What this task involves: Reproduce without any pictures the lines from the one that contains "Given: Select the Atletico Madrid team name" through the end of the records, exactly as written.

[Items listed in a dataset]

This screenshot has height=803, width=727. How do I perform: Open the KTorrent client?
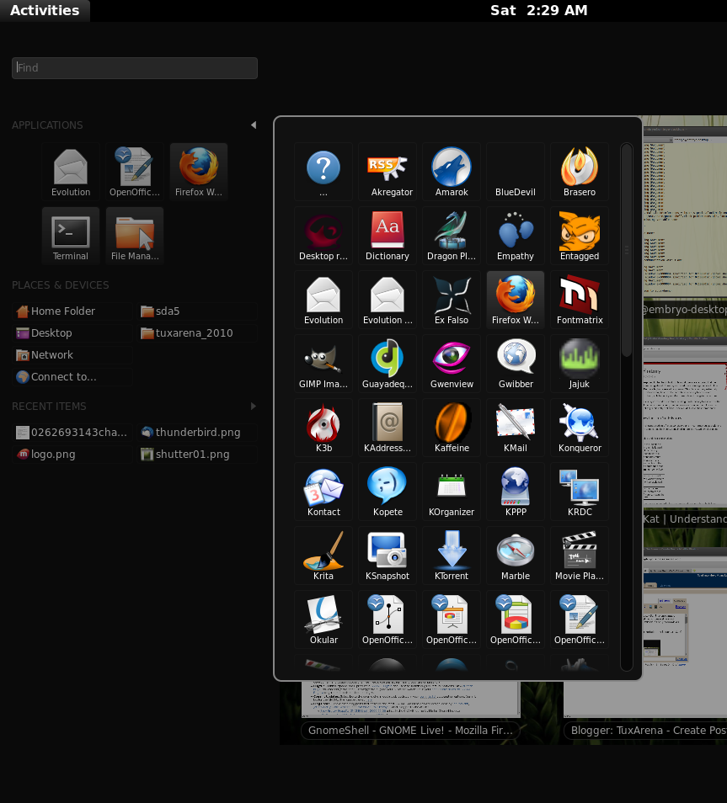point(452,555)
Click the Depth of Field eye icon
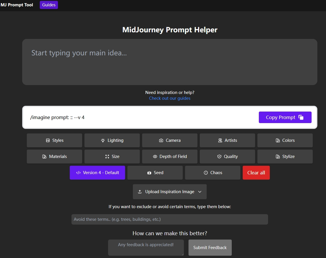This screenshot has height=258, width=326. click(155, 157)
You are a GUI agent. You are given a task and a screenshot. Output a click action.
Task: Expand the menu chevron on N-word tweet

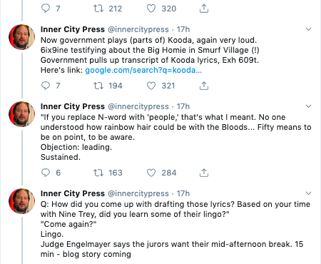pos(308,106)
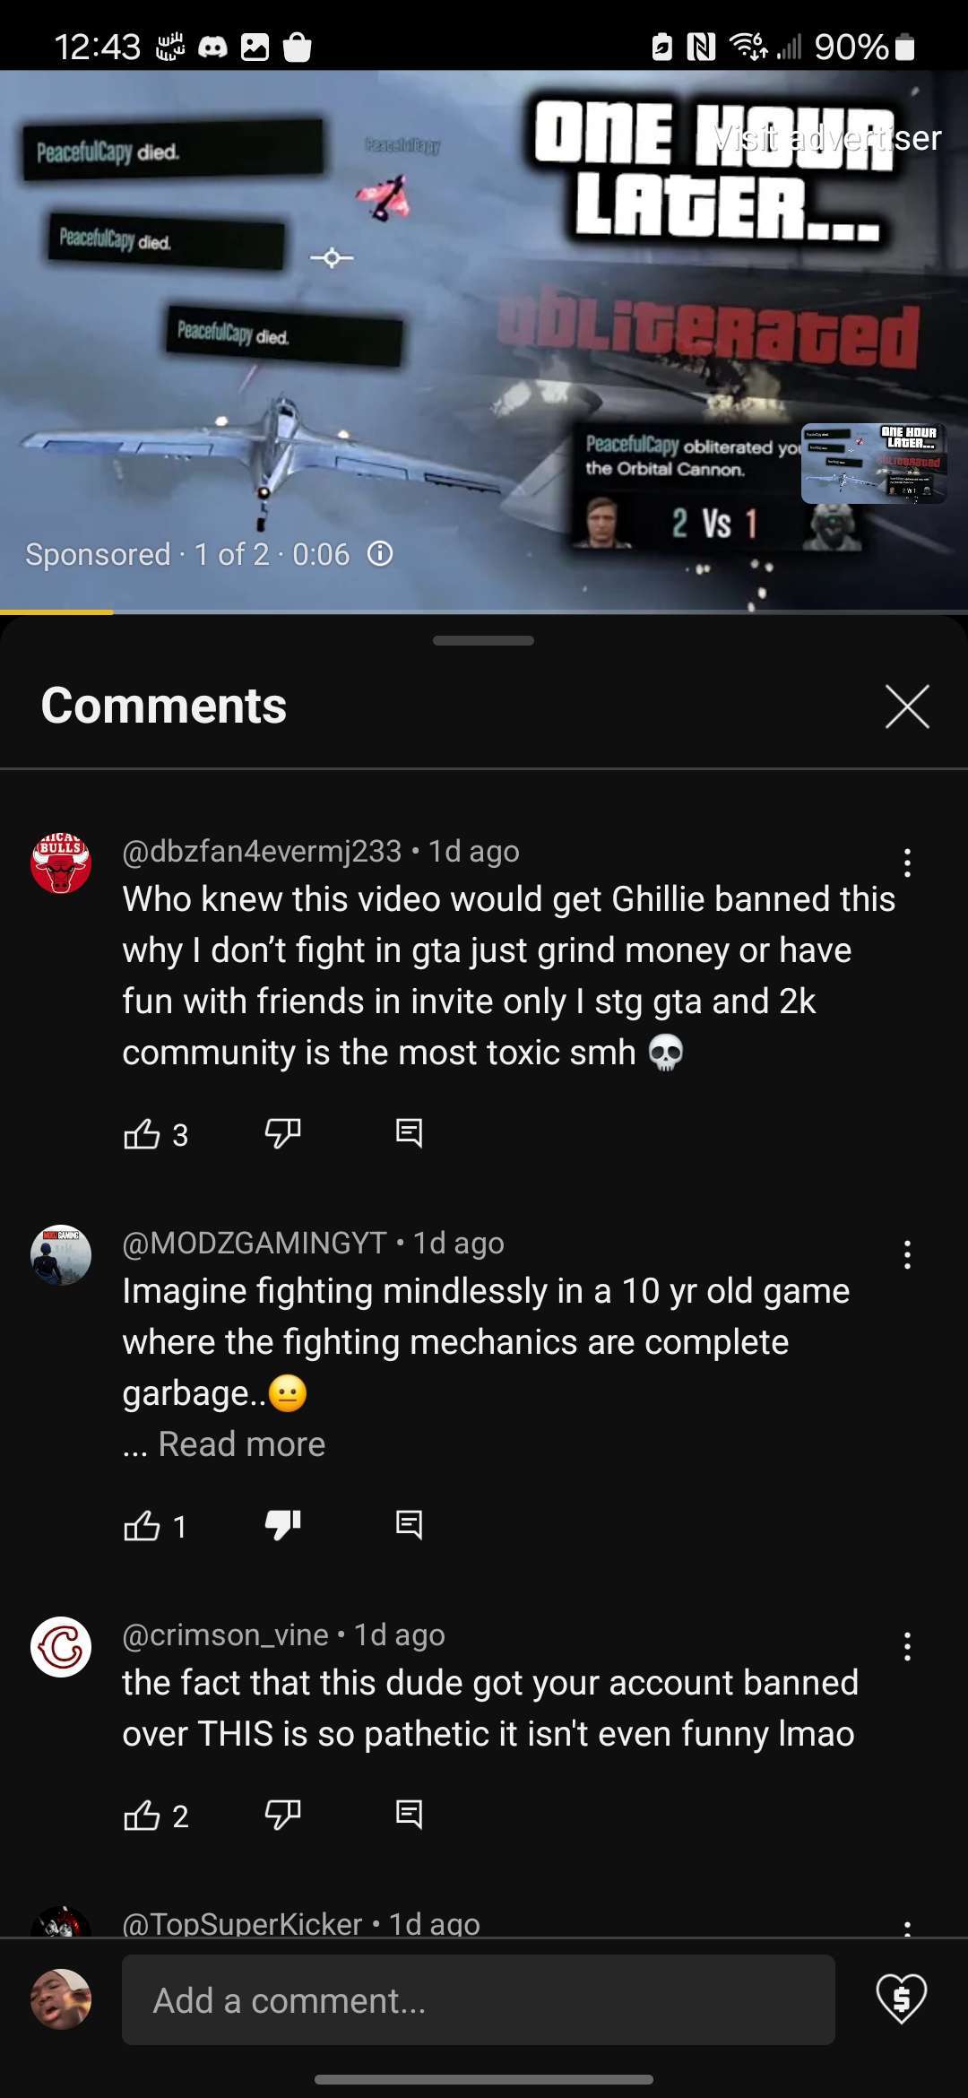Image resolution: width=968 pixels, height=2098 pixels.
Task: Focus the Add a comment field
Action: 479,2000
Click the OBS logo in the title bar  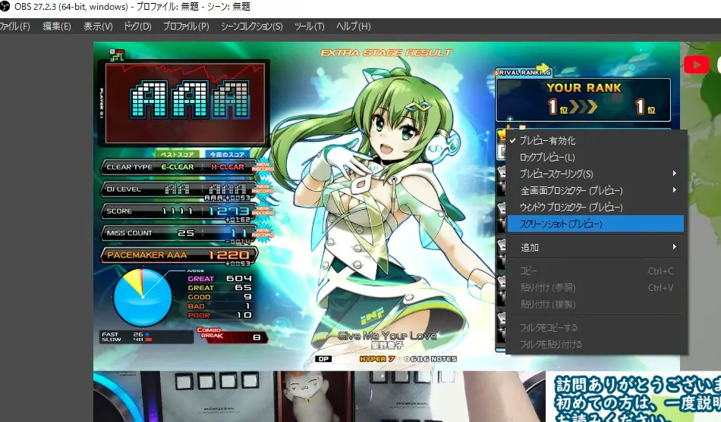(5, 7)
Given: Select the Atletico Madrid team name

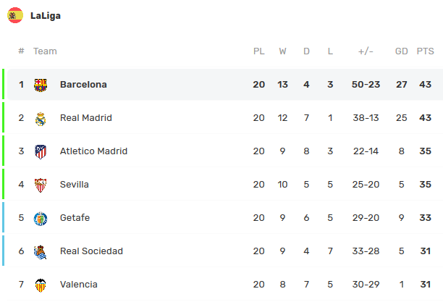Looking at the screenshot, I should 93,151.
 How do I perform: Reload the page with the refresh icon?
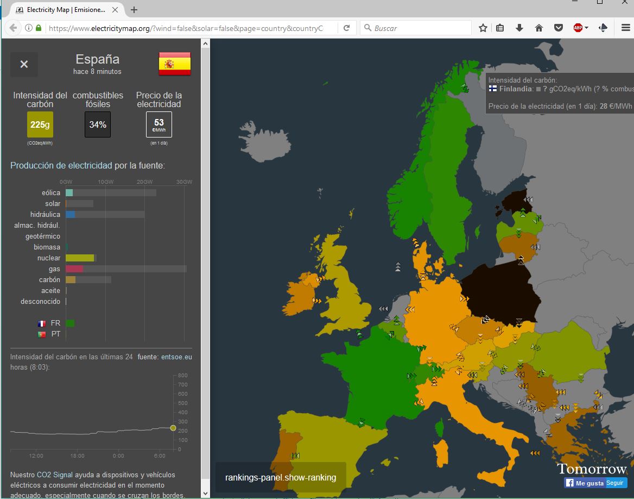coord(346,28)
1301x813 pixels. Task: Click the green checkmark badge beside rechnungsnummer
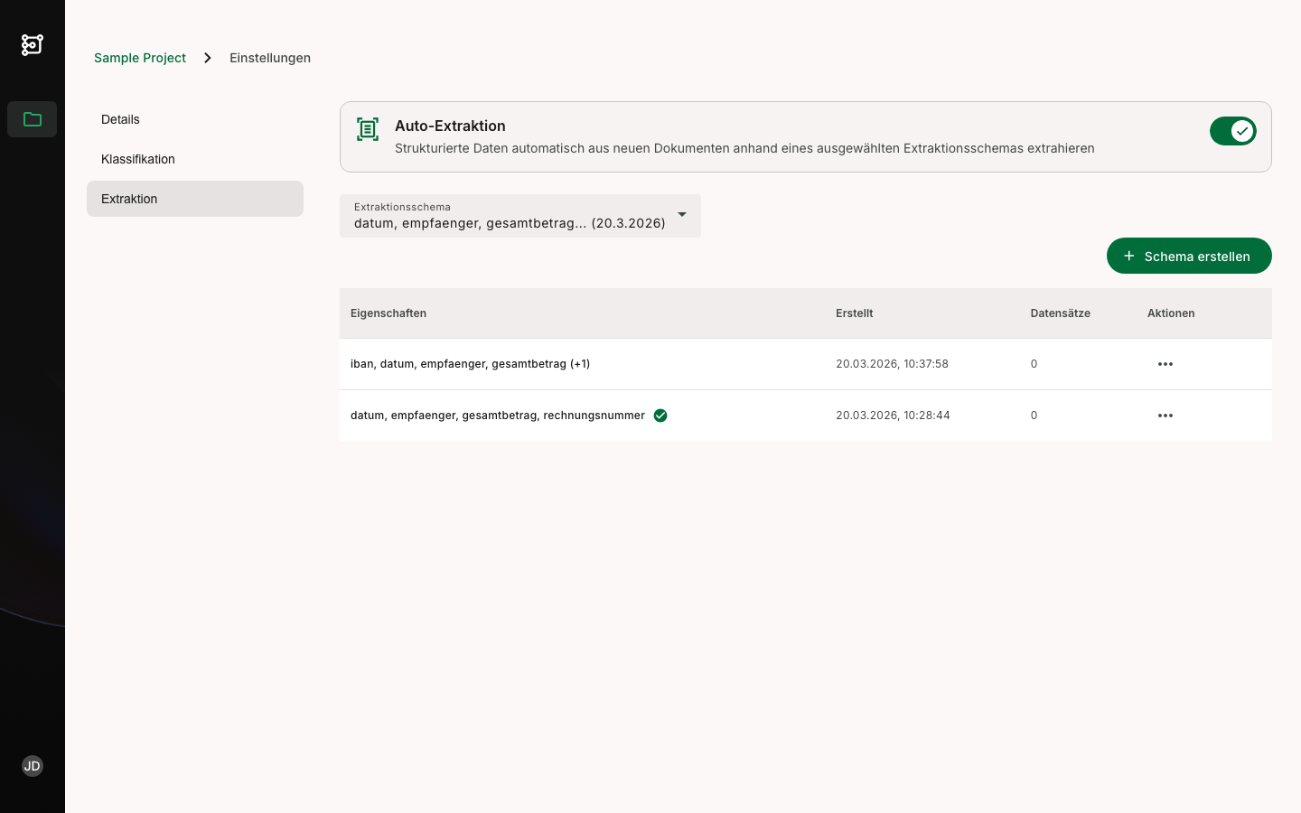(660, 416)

Exercise solution:
Given: Select the Atletico Madrid team name

Looking at the screenshot, I should 93,151.
 How do I perform: Reload the page with the refresh icon?
coord(346,28)
1301x813 pixels. Task: Click the green checkmark badge beside rechnungsnummer
(660, 416)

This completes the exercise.